Disclaimer: totally based on personal experience, and not properly researched. Think of it as pop psychology.
To participate in the Trauma Olympics is to partake in the competition of “who has experienced the worst trauma?”. What metrics are used? Quantity (how many events, for how long) and quality (how bad was it). This is not a great culture to participate in, but I have found myself falling victim to it from others and equally perpetuating it onto others.
When talking about traumatic experiences in life, if others around you have experienced seemingly worse things than you, you can either feel within yourself a minimisation of your own experiences, or be explicitly told, “your experiences are not as bad as mine have been”. A negative consequence of this is the feeling that one is not allowed to feel as poorly as they do about what they have been through because of its relative okay-ness to those around them.

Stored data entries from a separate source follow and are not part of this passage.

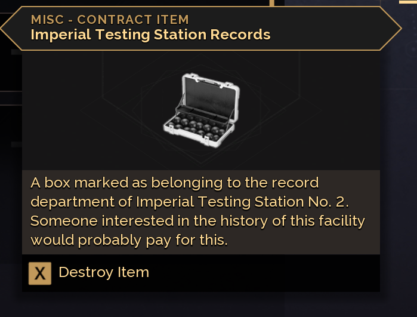Click the 'Someone interested in the history' line
Screen dimensions: 417x317
(197, 221)
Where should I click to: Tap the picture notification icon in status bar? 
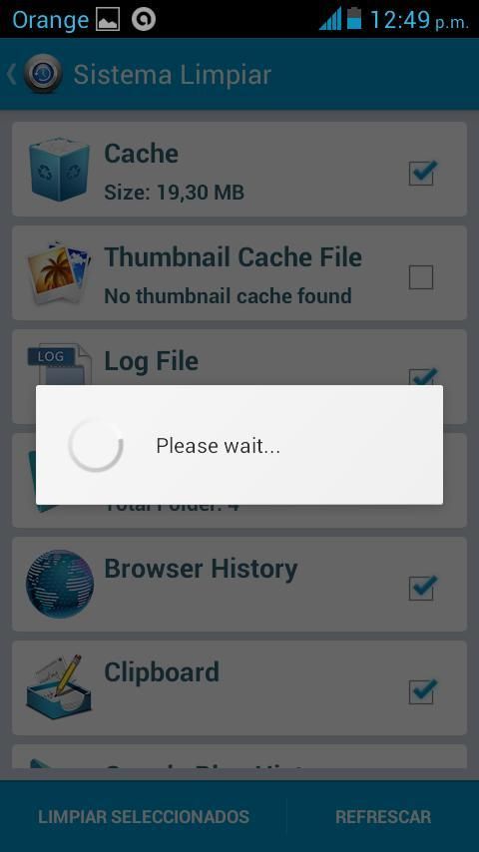click(108, 20)
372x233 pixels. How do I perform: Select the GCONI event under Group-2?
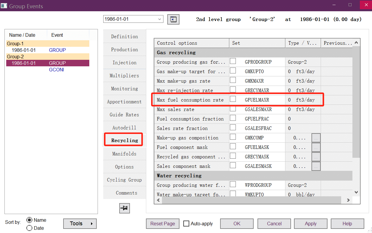56,70
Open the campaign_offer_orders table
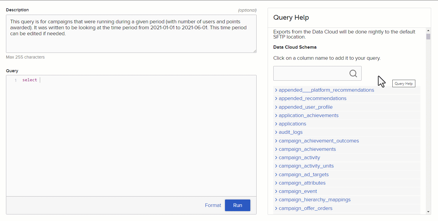This screenshot has height=221, width=438. pos(306,208)
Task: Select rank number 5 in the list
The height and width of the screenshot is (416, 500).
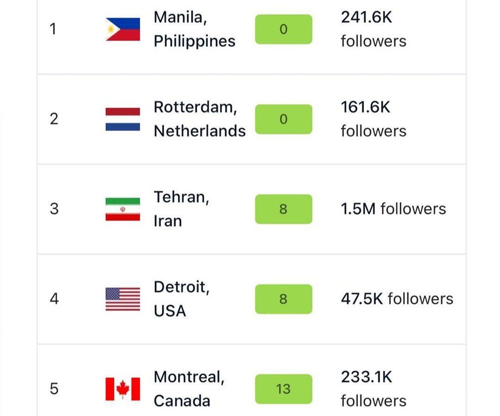Action: 54,389
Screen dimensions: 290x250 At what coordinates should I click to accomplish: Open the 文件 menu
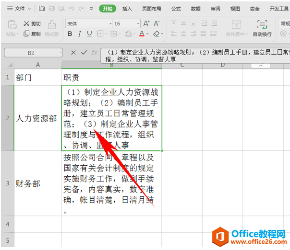17,9
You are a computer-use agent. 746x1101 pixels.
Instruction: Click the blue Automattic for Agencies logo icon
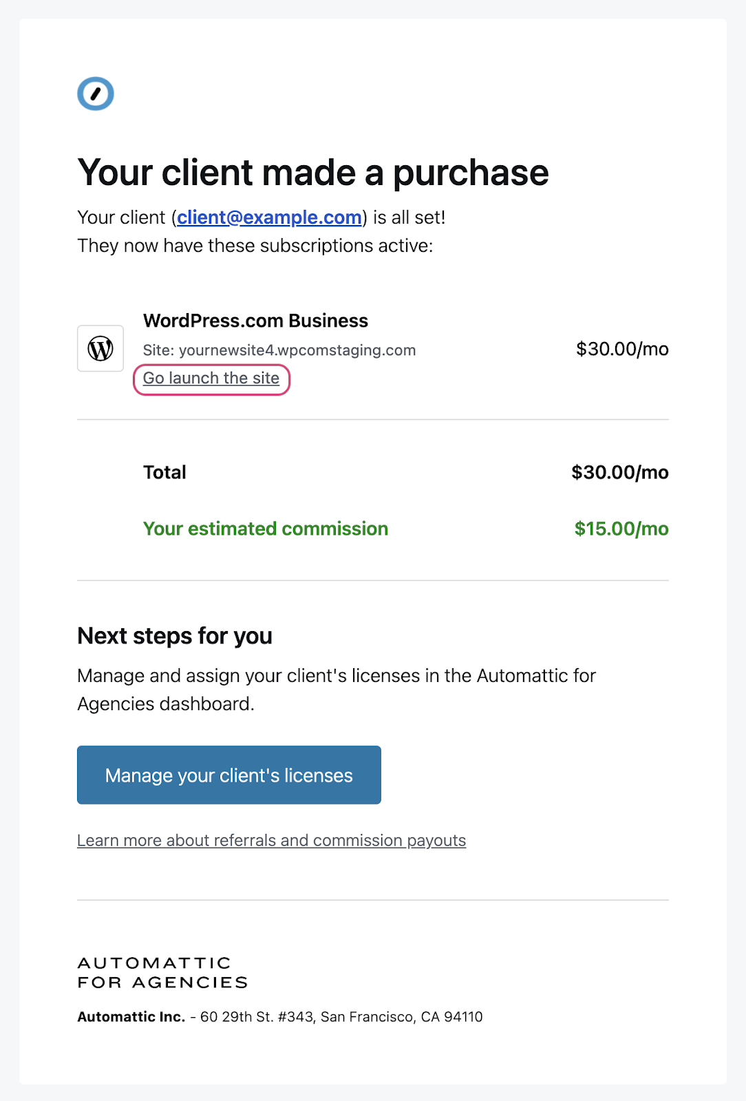point(96,94)
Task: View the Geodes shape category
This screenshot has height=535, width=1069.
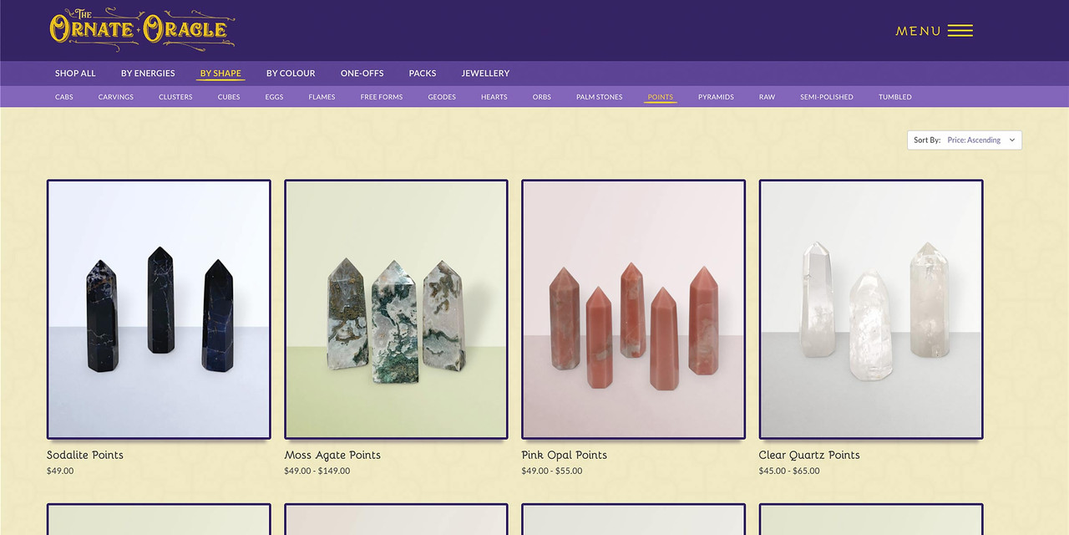Action: point(442,97)
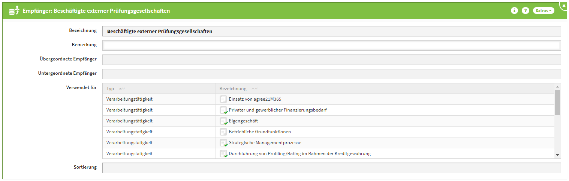Viewport: 569px width, 181px height.
Task: Click document icon for Einsatz von agree21M365
Action: [223, 100]
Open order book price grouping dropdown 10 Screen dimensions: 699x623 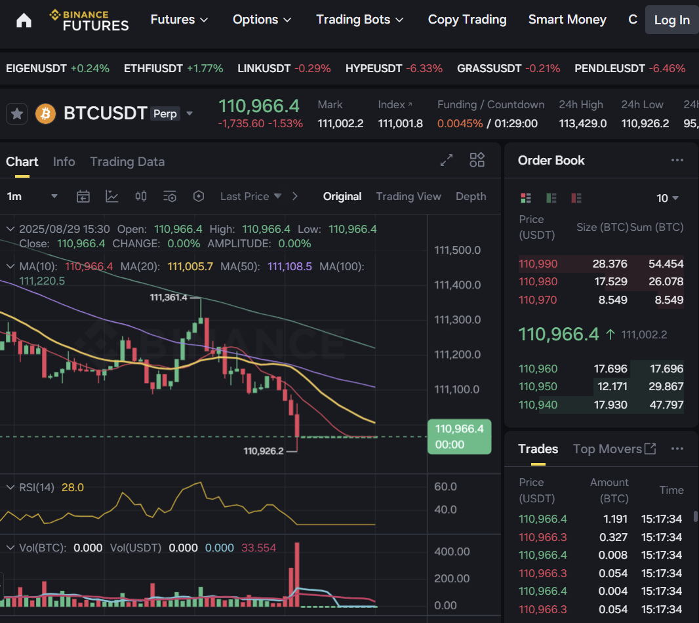pyautogui.click(x=668, y=198)
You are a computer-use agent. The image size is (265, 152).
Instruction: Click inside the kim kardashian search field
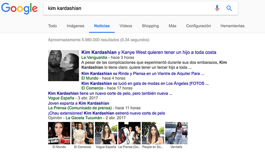(128, 8)
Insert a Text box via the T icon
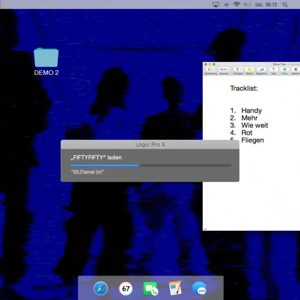This screenshot has width=300, height=300. pos(273,70)
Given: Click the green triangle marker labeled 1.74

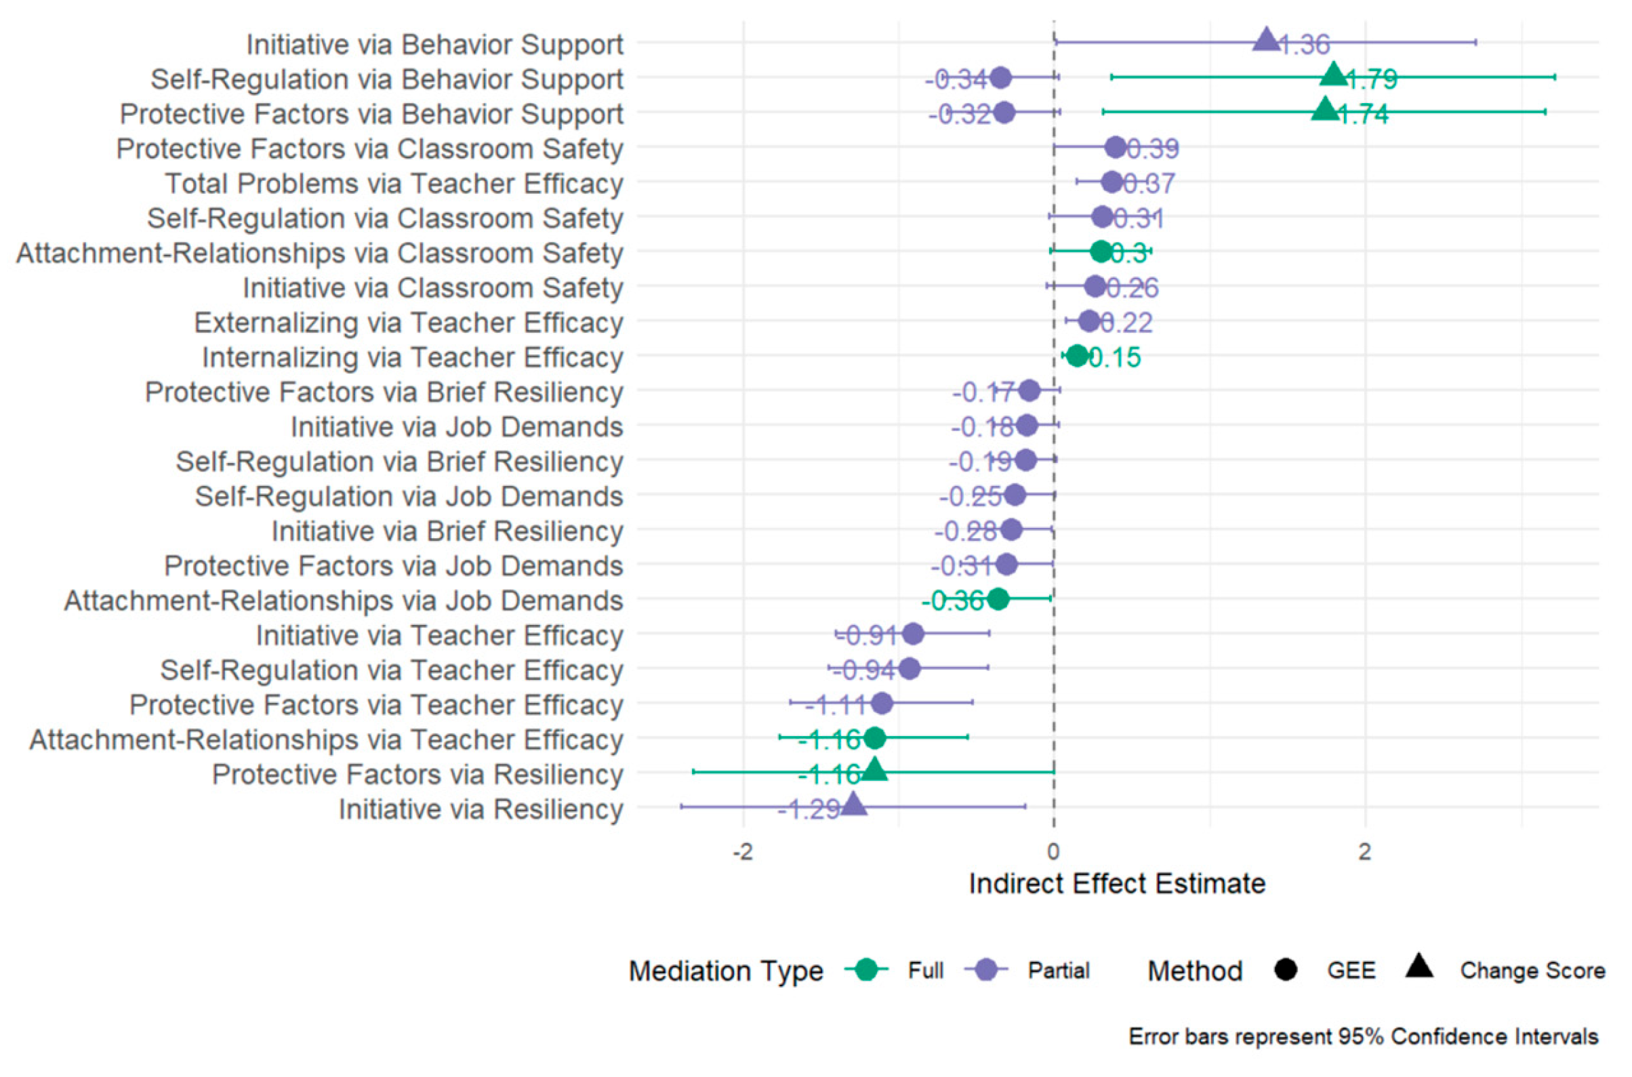Looking at the screenshot, I should coord(1325,110).
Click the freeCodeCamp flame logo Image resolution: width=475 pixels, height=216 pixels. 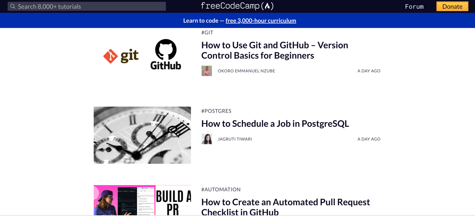(x=267, y=6)
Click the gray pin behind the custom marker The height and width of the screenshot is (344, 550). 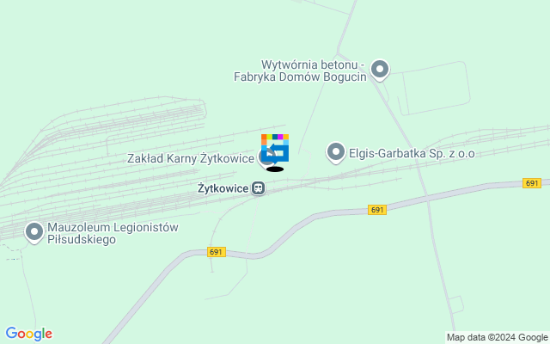264,158
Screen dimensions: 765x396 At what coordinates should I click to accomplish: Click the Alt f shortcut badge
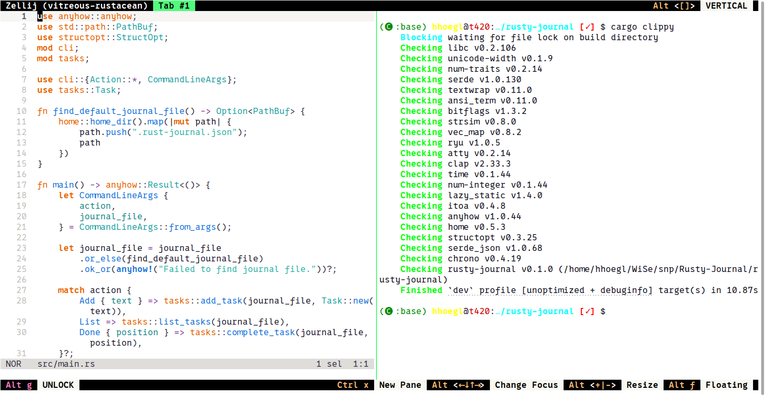(682, 385)
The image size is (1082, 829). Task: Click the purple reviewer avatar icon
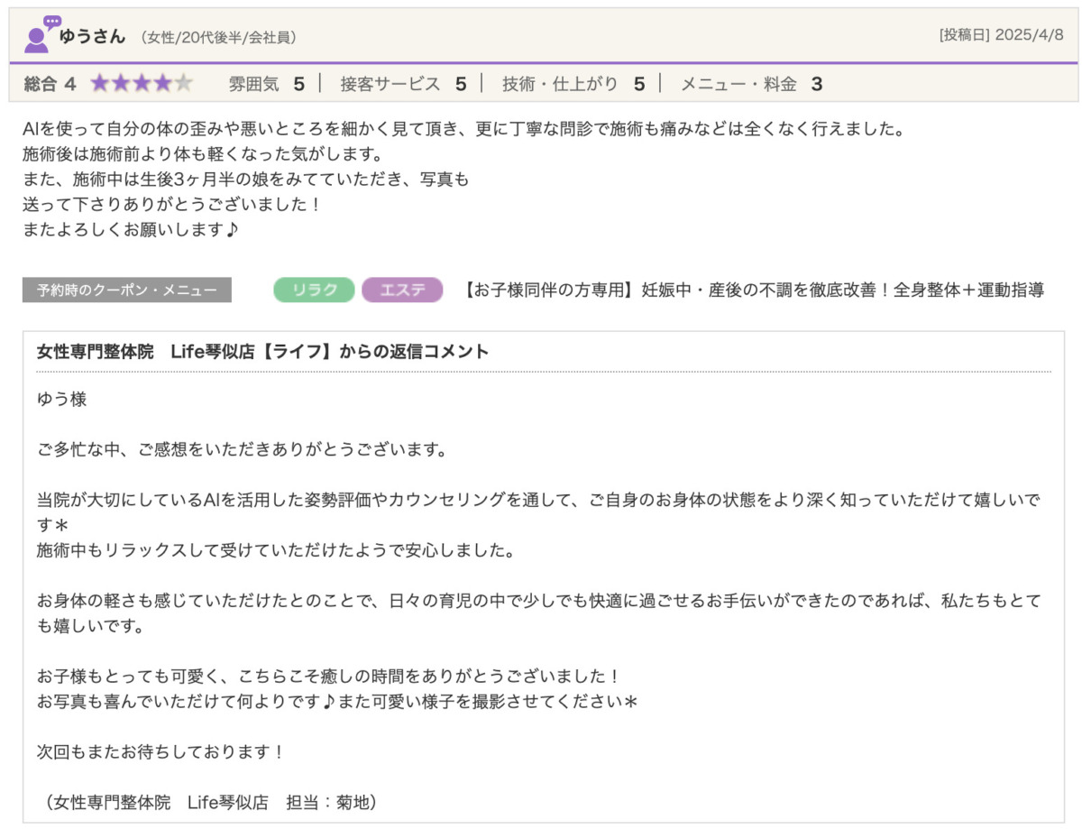click(36, 40)
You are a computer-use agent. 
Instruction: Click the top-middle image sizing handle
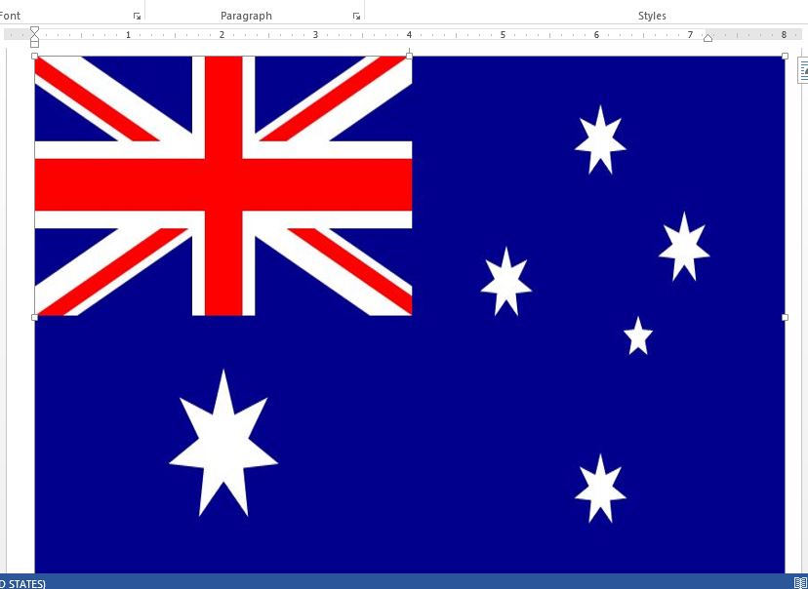click(409, 57)
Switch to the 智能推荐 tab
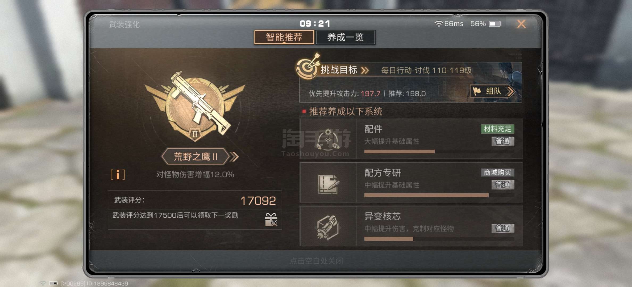 click(x=284, y=37)
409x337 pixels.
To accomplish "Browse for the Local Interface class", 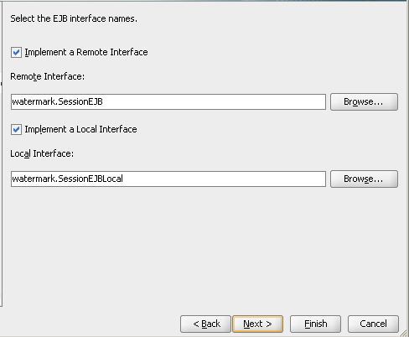I will click(364, 179).
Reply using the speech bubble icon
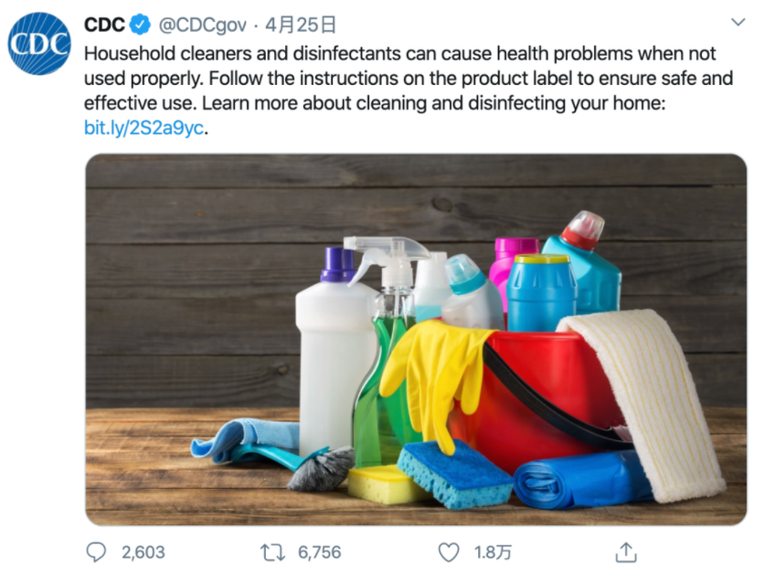Image resolution: width=764 pixels, height=583 pixels. click(96, 552)
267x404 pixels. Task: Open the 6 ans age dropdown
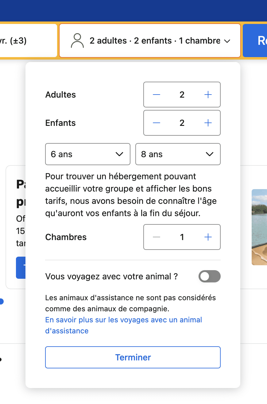[x=88, y=154]
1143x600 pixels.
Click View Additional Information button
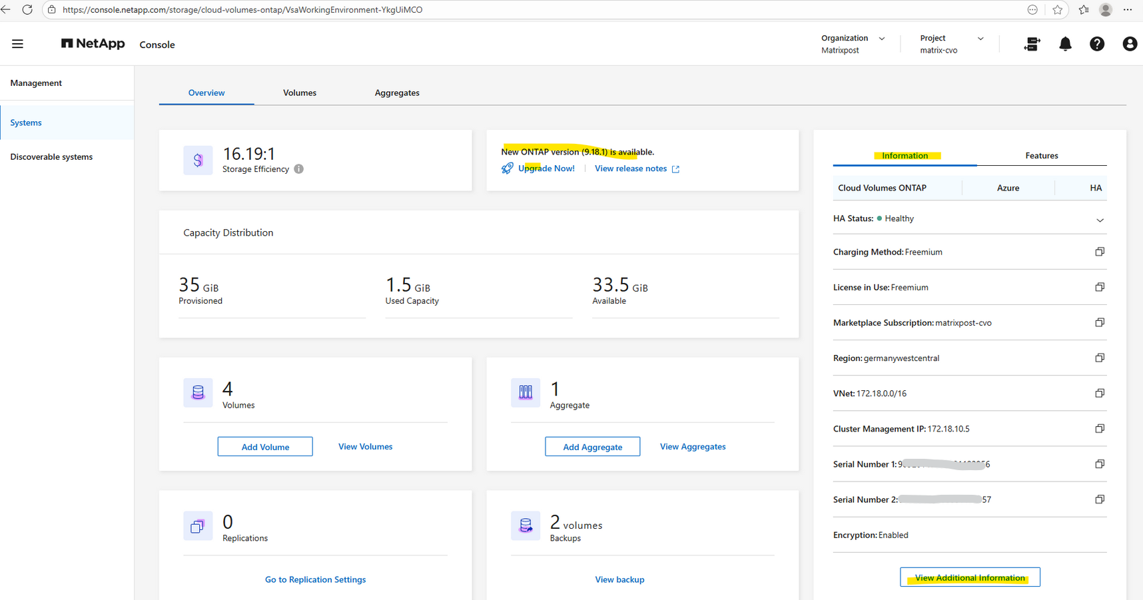(x=969, y=577)
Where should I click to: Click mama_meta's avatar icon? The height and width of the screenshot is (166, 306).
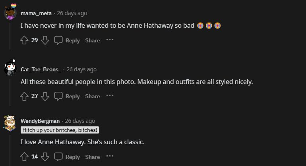pyautogui.click(x=10, y=13)

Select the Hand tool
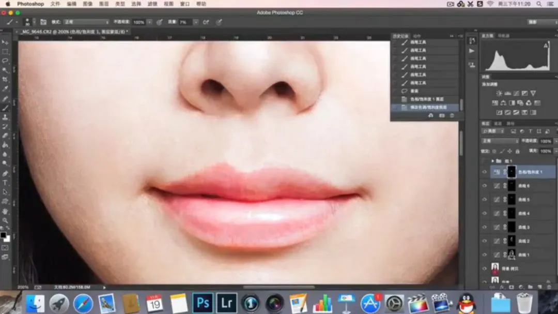[x=5, y=211]
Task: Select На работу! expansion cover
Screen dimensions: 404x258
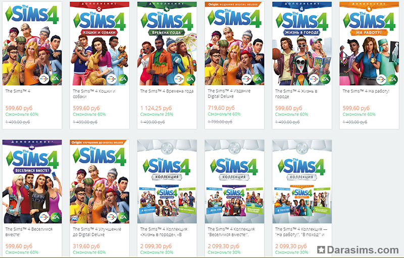Action: (369, 43)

If you sense you have had worse experiences than others, as I often do, you may possibly minimise your own experiences to give others space to share their lesser experiences, or you may tout your own trauma so as to feel better about the sorry state of your life. I do both of these, much to my chagrin.
Really, I think the solution to the many pitfalls is to be empathetic to one another. If someone is going through something traumatic, or is healing from past trauma, simply be there for the person. Listen, clarify, ask questions, refer them to professionals who can help, check in with them.
Here is a list of things I avoid saying or doing when someone are sharing emotions, experiences or trauma with me, from my own personal experience of feeling minimised or unsafe in a conversation, as well as what I’ve found seems to work:
- “Everyone has experienced hardship and goes through tough times.”
- “Look on the bright side: what didn’t kill you made you stronger.”
- Talking about how you relate to someone’s hardship can sometimes be unhelpful, if you haven’t actually experienced similar situations to them, but this varies and depends a lot on the people talking.
- For example, for a person talking about their experience with trauma from sexual assault, if the person they are sharing with responds with “I can relate, because I have felt pain and trauma during break-ups”, that may not be helpful, as those two experiences objectively differ a lot. Not to say one pain is worse than the other (we are trying to avoid that) but there are objective differences between those situations that make the “I relate to you” sentiment feel ingenuine or misplaced.
- “But you seem fine, so are your difficulties really that bad, or are you just playing them up?”
Everyone feels their experiences differently. The way I feel, experience and deal with past trauma and ongoing traumatic events is totally different to the way my friends would, because everyone has an individual experience of the world and different capacities for dealing with problems. The Trauma Olympics are not helpful, useful, or loving. Let’s see each other as individual people and get to know others and their experiences, in love and care for one another, and not in competition against each other.